Я со странным чувством смотрела на спускающегося в подвал Гору. Мне на миг показалось, что он стал немного ниже ростом.

— Павлик, иди ко мне! Мы с тобой уходим. — Он протянул свою огромную руку мальчику. — Ты возвращаешься домой. Я обещал, что с вашей головы даже волосок не упадет, и свое обещание выполнил. Гора не любит болтать зря. Гора умеет держать слово.

Павлик послушно протянул великану руку.

— Значит, мы возвращаемся домой? — тихо спросил он.

— Разумеется! — Гора громко захохотал. — Об одном только прошу тебя, малыш. Ты уж будь поаккуратнее с ментами. Держи язык за зубами!

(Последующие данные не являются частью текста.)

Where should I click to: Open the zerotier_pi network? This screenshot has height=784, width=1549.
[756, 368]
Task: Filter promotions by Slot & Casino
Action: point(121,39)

Потому что, если ты начнешь болтать, Гора загремит в тюрягу.

Павлик с раздражением передернул хрупкими плечами.

— Ты мог бы мне об этом и не напоминать. Конечно же я никому ничего не скажу. Я не маленький! Даю слово космического рейнджера! — Он повернулся ко мне. — Ты слышала, Пуля, что сказал Гора? Мы возвращаемся домой!

— Господи! — обрадованно воскликнула я, не веря своим ушам. — Неужели это действительно так?

— Разумеется, — кивнул мальчик, — ведь Гора обещал нам и свое обещание выполнил.

— Видишь ли, малыш, — пробормотал смущенно великан, — говоря это, я имел в виду только тебя. Именно ты возвращаешься домой.

— А как же Пульхерия? — Павлик выдернул свою руку из руки гиганта.

Гора молчал.

— Так как же Пульхерия? — повторил мальчик. — Я без нее не пойду!

Здоровяк стоял, переминаясь с ноги на ногу и потряхивая головой, словно бык, которому мешает ярмо.

— Она уйдет отсюда чуть позже, — наконец выдавил он из себя.

— Я без Пульсяндры отсюда не уйду! — безапелляционно заявил Павлик.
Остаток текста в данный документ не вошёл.